Nach der Niederschlagung des Novemberaufstandes beschloss die russische Besatzungsmacht, in Warschau eine Festung zu errichten. Sie trug alle Merkmale einer Zitadelle und wurde zu einem Symbol der zaristischen Unterdrückung. Sie diente dazu, die Einwohner des Königreichs Polen in Gehorsam zu halten und insbesondere jegliche Manifestationen der polnischen Unabhängigkeitsbewegung zu befrieden. Die Festung beherbergte den X. Pavillon, also das Untersuchungsgefängnis, sowie 104 Kasematten und diente als Hinrichtungsstätte.
Die Festung wurde 1834 während der Herrschaft von Zar Nikolaus I. erbaut. Die Beweggründe der Russen sind in einem der Lehrbücher über die so genannte dauerhafte Befestigung gut wiedergegeben: „Wenn man in den neu eroberten Städten einen Aufstand der zahlreichen und feindseligen Einwohner befürchtete, wurden in ihnen manchmal kleine Festungen — Zitadellen — errichtet, in denen sich die Garnison in Zeiten des Aufruhrs schützen und die Stadt verteidigen konnte. Man legte größten Wert darauf, Zitadellen an der höchsten Stelle der Stadt oder an dem unter ihr fließenden Fluss zu errichten […], um mit dem Fluss in Verbindung zu stehen und ihn zu beherrschen…”.
Obwohl die Zitadelle, die im 19. Jahrhundert „Cytadela Aleksandrowska” hieß, bereits 1834 gebaut wurde, wurde sie ständig modernisiert. Die Arbeiten wurden erst 1874 endgültig abgeschlossen. Der Bau war mit enormen Kosten verbunden. Der Gesamtbetrag belief sich auf 11 Millionen Rubel, was in heutigem Geld 128 Millionen Euro entspricht. Das Geld wurde als nicht rückzahlbares Darlehen aus der Stadtkasse der Stadt Warschau und der Polnischen Bank aufgenommen.
In der Literatur wird oft behauptet, dass fast alle prominenten Revolutionäre und Unabhängigkeitsaktivisten des Königreichs Polen die Zitadelle passiert haben. In der Zeit der Intensivierung dieser Bewegungen verwandelte sie sich in ein riesiges, überfülltes Gefängnis. Die Kasematten waren vor allem in den Jahren 1863-1864 (Januaraufstand) und in den Jahren der Revolution 1905-1907 mit politischen Gefangenen überfüllt. In der nördlichen Kaponniere wurden die Aufständischen des Januaraufstands inhaftiert, weshalb der Ort später „die Ecke der Aufständischen” genannt wurde.

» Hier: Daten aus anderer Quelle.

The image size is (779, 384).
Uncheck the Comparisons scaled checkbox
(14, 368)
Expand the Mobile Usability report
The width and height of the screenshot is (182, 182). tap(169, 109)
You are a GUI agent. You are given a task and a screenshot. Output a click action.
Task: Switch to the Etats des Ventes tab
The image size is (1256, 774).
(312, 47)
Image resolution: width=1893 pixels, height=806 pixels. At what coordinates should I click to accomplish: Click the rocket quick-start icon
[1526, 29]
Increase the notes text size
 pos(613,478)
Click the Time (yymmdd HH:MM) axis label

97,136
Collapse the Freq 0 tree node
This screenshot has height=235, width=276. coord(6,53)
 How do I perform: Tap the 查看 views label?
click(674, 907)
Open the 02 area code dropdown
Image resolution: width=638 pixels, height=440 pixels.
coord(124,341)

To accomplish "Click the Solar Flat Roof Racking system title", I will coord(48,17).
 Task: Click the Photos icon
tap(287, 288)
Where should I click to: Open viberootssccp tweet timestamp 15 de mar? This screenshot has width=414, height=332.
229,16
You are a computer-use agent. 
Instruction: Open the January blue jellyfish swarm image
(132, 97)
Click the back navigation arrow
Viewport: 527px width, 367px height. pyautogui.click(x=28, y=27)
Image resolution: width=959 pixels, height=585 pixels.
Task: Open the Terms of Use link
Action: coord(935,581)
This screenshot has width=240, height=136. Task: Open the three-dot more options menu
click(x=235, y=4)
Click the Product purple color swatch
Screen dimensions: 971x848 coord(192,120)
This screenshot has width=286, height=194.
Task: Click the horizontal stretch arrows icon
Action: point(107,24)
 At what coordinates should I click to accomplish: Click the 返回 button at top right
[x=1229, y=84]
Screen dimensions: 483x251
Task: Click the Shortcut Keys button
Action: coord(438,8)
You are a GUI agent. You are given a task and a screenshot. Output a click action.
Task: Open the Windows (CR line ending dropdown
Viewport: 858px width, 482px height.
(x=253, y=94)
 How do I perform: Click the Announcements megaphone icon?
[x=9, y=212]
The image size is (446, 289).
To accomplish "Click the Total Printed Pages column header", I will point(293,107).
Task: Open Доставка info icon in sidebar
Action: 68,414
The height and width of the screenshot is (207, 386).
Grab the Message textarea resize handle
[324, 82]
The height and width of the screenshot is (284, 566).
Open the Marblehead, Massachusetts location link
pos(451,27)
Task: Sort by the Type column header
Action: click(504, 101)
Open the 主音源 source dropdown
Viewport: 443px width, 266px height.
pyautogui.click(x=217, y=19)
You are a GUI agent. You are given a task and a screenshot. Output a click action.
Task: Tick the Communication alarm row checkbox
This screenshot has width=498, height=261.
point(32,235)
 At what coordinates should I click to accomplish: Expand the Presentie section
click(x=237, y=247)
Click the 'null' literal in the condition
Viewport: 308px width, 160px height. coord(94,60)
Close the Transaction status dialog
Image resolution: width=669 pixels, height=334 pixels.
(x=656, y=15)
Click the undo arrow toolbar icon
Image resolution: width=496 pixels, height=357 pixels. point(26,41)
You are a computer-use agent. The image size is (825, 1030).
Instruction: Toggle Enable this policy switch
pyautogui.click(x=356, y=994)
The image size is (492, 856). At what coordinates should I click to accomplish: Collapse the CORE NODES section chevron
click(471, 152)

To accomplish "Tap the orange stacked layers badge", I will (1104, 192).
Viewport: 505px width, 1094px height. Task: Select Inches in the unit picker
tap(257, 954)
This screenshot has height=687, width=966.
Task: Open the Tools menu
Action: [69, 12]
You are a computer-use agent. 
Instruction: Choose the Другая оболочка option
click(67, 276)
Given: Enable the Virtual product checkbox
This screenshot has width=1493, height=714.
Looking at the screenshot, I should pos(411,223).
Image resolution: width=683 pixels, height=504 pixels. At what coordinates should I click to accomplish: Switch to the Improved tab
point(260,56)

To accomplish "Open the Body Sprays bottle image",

Die Śliwicki-Schanze, die bis heute nicht erhalten ist, hat ebenfalls eine besondere Geschichte, denn dort befand sich die Versandstelle nach Sibirien. Hier verabschiedeten sich die Familien von den Gefangenen, die in Kibitka nach und nach ins Exil gebracht wurden.
Der Ort der Hinrichtung waren die Hänge der Zitadelle. Zu diesem Zweck wurden in der Nähe Galgen aufgestellt. Die Leichen wurden an Ort und Stelle oder in den Festungsgräben sowie an den Hängen der Weichselböschung verscharrt.
Zwischen 5000 und 16 000 Soldaten waren in der Zitadelle stationiert. Sie hatte nie eine Verteidigungsfunktion.